As the Target 12 Investigators first reported, the city of Providence issued 12,193 tickets in 33 days from five new speed cameras. Each costs $95. Hundreds of people flooded municipal court Monday to contest their tickets. Municipal Court Chief Judge Frank Caprio dismissed dozens of the tickets, calling the initial batch mailed out in January “inadequate.”
A city councilwoman has called for better community education before more are installed.
A law paving the way for red light cameras was originally passed in 2005. It was amended in 2016 to allow speed cameras to operate within a quarter of a mile of school zones.

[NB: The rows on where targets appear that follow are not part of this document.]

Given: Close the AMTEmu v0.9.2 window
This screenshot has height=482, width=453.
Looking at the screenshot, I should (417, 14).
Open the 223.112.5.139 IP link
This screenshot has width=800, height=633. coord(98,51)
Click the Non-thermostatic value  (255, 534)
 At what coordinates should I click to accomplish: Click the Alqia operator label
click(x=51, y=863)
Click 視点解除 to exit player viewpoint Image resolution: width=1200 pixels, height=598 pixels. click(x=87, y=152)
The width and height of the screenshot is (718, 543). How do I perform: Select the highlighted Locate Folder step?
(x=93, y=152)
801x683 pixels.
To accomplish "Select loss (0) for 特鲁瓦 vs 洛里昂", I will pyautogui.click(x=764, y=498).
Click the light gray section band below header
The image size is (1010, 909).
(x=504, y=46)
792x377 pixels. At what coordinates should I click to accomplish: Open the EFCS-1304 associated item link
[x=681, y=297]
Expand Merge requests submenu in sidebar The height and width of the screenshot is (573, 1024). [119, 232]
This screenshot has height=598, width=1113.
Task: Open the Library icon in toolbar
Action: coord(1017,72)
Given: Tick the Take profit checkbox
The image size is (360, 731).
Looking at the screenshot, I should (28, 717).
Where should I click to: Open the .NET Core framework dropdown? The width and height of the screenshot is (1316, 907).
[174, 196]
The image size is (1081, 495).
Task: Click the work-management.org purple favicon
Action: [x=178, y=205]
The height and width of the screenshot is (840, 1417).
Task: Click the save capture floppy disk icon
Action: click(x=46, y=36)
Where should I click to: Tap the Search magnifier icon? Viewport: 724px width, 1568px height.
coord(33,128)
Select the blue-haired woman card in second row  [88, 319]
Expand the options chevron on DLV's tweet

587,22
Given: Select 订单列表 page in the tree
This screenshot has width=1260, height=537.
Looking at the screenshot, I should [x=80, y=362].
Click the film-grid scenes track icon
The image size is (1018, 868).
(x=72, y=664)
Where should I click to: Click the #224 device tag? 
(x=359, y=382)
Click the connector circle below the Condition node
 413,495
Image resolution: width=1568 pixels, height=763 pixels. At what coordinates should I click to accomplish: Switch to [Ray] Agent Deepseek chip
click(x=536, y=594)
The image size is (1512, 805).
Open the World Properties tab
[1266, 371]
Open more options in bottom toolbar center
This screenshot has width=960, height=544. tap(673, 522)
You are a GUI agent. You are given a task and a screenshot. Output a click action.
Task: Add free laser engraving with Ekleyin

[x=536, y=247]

“I question the constitutionality of it,” Giarrusso said. “It just seems like it’s a privacy issue. This camera knows everybody that travels on this road, regardless of whether they’re speeding or not. Who’s compiling the data? It just doesn’t feel right to me.”
“This just another example of using technology to make people safe in those particular zones,” Providence Public Safety Commissioner Steven Paré told Target 12.
Target 12 went back into R.I. House records and found the vote to approve speed cameras in 2016 was 54 to 16. The amendment became law without Gov. Gina Raimondo’s signature.